If adoption of this voluntary Code of Practice isn’t as widespread as the government hopes then, as the strategy states:
If voluntary advice and guidance like the Code of Practice is not enough to drive change, then additional steps may need to be considered.
This means, if we don’t, as a complete economy, step up and start taking cyber security seriously, harsher legislative changes may force organisations rather than encourage them to include security in their products and services.
Introducing rigour in cyber security, especially if it’s not something your organisation has considered before, can be daunting. To assist organisations, the ACSC has released guidance aimed at helping to improve cyber security posture through the introduction of eight relatively straightforward technical controls. This guidance is known as the Essential Eight: Strategies to Mitigate Cyber Security Incidents and offers a prioritised list of security controls that help protect against a broad range of cyberattacks.
Each of these controls (shown in Figure 1) can be customised to fit in with your specific risk profile, and implementation can be tailored based on protecting your most valuable systems and data.
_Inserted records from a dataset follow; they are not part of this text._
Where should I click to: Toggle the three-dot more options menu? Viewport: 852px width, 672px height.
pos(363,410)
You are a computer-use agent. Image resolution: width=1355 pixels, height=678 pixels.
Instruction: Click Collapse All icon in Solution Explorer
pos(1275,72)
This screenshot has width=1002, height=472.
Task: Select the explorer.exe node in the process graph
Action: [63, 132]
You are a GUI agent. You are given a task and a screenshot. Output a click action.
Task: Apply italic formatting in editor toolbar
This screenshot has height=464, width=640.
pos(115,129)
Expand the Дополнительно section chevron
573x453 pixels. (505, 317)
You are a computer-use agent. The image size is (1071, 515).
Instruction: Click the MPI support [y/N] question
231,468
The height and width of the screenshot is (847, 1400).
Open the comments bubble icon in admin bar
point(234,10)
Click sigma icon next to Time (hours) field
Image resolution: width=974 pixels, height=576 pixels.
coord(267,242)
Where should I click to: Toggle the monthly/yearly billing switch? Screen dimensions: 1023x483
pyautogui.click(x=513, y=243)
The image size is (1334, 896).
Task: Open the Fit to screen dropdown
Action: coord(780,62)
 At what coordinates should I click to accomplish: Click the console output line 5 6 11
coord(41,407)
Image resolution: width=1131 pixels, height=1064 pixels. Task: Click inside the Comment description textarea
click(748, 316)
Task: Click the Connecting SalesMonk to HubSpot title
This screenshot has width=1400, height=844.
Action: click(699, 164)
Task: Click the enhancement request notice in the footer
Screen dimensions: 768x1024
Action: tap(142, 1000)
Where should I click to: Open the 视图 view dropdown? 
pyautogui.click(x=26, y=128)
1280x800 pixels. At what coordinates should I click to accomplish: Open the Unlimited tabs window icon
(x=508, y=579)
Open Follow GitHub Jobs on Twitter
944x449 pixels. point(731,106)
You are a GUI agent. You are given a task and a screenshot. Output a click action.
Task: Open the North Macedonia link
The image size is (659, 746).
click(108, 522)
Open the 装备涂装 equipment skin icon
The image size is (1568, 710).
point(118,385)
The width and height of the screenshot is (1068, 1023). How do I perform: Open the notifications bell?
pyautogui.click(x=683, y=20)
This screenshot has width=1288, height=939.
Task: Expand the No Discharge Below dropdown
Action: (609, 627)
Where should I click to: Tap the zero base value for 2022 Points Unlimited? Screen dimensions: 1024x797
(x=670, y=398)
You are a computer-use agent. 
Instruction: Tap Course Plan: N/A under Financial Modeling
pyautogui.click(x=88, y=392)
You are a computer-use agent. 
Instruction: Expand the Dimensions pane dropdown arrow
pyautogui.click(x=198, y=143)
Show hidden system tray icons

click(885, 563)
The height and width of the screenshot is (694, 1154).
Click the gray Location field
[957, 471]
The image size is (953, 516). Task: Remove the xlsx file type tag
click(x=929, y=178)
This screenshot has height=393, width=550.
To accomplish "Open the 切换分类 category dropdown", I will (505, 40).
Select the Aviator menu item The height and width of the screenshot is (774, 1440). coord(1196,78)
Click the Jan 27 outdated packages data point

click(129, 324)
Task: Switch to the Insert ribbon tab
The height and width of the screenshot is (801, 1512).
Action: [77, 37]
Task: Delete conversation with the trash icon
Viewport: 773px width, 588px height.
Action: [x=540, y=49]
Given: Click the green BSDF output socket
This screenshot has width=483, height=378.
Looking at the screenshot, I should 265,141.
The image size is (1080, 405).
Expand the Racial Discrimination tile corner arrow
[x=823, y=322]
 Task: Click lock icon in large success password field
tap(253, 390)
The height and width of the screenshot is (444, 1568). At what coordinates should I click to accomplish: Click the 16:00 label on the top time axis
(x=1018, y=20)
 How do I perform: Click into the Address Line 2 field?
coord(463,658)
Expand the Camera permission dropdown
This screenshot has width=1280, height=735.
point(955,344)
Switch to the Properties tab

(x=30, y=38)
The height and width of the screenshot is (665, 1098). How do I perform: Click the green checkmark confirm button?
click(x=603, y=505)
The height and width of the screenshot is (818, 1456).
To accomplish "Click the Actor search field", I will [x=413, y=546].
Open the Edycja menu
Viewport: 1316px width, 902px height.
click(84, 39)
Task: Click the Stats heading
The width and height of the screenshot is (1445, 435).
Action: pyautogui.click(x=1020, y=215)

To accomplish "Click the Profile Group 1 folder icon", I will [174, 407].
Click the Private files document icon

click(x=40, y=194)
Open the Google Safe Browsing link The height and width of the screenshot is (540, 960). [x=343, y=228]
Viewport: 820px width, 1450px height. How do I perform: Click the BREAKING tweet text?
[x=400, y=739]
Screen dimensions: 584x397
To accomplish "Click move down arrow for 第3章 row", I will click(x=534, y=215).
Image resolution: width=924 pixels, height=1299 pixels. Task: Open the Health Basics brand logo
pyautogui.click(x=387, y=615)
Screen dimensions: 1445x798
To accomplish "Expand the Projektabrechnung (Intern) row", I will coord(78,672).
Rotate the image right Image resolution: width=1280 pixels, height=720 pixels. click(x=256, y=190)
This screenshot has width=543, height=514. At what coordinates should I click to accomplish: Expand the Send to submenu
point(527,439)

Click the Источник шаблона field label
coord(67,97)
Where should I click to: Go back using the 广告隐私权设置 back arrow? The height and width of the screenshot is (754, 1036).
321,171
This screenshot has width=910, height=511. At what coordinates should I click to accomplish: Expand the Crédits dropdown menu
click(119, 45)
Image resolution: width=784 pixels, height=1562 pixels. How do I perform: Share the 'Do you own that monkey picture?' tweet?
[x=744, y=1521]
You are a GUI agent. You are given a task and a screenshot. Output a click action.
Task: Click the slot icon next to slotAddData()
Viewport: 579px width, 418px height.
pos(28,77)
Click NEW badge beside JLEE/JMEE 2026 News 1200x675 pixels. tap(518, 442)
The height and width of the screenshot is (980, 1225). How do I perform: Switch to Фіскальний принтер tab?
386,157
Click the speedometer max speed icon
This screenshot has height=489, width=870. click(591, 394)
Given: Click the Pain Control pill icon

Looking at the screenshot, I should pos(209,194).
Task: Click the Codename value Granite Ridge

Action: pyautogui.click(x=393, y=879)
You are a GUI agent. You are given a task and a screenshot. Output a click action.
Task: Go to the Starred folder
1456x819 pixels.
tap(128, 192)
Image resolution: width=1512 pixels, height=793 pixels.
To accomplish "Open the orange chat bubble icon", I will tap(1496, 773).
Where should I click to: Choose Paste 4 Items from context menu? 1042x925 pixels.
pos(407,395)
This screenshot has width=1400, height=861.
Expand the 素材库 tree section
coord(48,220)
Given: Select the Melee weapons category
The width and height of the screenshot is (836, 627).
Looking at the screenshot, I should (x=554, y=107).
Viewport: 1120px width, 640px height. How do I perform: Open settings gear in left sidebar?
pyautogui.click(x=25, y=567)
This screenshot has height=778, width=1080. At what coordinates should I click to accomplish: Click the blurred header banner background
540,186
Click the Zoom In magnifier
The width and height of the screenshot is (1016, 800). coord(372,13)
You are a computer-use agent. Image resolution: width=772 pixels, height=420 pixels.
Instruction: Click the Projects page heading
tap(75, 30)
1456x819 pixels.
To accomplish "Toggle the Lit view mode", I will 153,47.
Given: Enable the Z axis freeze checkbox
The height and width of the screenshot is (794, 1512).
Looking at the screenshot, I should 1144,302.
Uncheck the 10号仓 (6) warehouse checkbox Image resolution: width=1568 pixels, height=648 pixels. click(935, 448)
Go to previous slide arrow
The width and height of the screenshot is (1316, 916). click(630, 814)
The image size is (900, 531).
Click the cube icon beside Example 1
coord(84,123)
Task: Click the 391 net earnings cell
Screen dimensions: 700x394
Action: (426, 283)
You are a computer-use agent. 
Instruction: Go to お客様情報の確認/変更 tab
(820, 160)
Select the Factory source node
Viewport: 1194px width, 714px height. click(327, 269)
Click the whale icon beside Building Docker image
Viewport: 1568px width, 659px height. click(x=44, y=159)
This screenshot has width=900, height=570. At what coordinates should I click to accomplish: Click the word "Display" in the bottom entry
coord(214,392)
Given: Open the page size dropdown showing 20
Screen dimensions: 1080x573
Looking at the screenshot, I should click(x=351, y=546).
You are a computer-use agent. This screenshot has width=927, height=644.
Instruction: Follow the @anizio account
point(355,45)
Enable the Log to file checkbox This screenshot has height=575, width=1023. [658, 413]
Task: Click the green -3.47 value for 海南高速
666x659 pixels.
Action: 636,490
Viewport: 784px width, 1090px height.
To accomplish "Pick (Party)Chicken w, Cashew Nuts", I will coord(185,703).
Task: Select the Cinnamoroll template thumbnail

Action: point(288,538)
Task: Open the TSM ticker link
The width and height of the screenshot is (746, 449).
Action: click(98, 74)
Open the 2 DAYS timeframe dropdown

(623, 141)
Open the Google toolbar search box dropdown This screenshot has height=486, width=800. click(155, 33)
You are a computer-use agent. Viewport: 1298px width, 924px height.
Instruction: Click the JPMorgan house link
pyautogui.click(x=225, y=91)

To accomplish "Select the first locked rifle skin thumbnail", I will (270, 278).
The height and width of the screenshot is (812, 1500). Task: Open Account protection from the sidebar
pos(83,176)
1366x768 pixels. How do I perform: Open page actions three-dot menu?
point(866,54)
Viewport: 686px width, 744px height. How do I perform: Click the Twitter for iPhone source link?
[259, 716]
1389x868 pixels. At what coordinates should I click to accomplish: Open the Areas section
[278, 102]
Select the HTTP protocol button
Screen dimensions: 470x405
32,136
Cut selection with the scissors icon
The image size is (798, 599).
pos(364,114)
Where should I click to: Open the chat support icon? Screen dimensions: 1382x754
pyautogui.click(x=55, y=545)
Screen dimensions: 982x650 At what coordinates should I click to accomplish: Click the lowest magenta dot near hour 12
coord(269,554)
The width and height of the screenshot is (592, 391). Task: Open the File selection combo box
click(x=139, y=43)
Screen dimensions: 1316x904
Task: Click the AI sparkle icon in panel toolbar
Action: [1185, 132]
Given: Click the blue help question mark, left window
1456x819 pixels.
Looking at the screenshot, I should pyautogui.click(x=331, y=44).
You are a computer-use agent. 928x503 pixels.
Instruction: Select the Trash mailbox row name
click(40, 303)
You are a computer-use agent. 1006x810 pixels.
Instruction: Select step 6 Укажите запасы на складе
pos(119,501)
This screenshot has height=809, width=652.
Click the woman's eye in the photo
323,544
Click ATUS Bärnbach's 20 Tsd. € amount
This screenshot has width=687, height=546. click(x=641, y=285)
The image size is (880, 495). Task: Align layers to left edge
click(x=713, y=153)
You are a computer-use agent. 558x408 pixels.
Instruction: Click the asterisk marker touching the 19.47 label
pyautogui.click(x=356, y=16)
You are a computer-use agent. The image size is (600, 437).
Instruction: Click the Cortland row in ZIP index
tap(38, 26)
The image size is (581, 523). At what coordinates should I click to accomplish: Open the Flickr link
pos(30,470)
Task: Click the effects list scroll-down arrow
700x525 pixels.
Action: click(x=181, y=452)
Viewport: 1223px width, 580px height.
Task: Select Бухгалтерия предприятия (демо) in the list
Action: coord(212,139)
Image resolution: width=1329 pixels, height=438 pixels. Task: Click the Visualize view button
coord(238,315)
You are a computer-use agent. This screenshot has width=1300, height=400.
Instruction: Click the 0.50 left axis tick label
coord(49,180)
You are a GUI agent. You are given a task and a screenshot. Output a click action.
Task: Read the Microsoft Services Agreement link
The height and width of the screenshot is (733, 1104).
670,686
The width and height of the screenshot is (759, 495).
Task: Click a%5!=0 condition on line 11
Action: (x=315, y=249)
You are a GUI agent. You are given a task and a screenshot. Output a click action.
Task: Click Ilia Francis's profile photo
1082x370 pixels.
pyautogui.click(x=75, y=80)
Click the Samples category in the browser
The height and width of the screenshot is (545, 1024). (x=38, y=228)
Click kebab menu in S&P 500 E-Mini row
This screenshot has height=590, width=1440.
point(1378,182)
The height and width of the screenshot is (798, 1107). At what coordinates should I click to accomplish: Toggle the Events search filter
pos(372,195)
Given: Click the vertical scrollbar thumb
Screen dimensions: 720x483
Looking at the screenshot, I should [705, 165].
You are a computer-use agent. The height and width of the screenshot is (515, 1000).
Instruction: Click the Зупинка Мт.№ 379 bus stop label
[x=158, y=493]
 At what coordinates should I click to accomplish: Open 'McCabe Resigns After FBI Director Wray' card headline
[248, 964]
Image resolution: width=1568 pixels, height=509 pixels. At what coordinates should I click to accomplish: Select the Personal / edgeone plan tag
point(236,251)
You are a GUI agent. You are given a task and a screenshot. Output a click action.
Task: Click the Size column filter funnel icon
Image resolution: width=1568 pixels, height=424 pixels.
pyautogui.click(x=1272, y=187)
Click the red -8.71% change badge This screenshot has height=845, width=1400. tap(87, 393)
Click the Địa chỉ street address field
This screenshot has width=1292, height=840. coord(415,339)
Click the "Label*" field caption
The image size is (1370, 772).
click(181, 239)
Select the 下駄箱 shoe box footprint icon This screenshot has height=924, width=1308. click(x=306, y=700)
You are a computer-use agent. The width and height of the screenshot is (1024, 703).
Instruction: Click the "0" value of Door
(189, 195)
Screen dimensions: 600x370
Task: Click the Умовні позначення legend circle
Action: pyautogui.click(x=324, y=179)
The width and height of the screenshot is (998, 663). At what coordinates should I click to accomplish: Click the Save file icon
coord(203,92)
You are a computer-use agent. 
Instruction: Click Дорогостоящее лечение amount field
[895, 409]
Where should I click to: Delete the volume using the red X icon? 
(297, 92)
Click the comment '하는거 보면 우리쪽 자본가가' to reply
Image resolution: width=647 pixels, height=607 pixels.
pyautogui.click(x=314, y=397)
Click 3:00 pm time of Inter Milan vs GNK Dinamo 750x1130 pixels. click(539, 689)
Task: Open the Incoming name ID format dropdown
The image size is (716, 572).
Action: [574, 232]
Figure 1 Eight simple controls organisations can adopt to boost their security posture
One of the most common issues faced by organisations when first adopting the Essential Eight comes about twelve months after the implementation project completes. A recommendation, when adopting any compliance framework, is that it is periodically reviewed to ensure it remains effective.
Unlike process assurance such as under the ISO 9001 standard for quality management, security controls can quickly be rendered ineffective through changing technical components within your organisation or vulnerabilities that are undiscovered by your technical support team.
Huntsman Security encountered this issue when working with government customers trying to develop cyber maturity against the Essential Eight. In response to this, two products were created to provide real-time Essential Eight compliance measurement (no more waiting for the annual audit to show a weakness) – the Essential 8 Scorecard and Essential 8 Auditor.
The Essential 8 Scorecard enables vendors and service providers to continuously measure security control efficacy. The product provides an objective, ongoing, quantitative measure of security control performance, which means that security managers and IT support teams can quickly detect and respond to issues adversely affecting their security posture.
The Essential 8 Auditor offers an immediate, point-in-time, way of assessing security control effectiveness against the Essential Eight, with the added bonus that it doesn’t need to be deployed into your environment, rather it works to extract the evidence needed for the audit and exports results for remote analysis.
The Essential 8 Auditor’s Security Control Performance Summary is shown in Figure 2.
Figure 2 Essential 8 Auditor – Dashboard showing Security Control Performance Summary
The Australian Government’s Cyber Security Strategy 2020 poses a number of questions that remain unanswered. However, one thing is clear, the Government intends to spend a large sum of money on itself, while reforms within our legislative framework will require businesses to uplift their security posture and bolster the cyber security controls built into their products and services.
Changes are coming; our recommendation is that you get ahead of the game by planning and investing in building a security roadmap that helps you comply with legislation when it is enforced.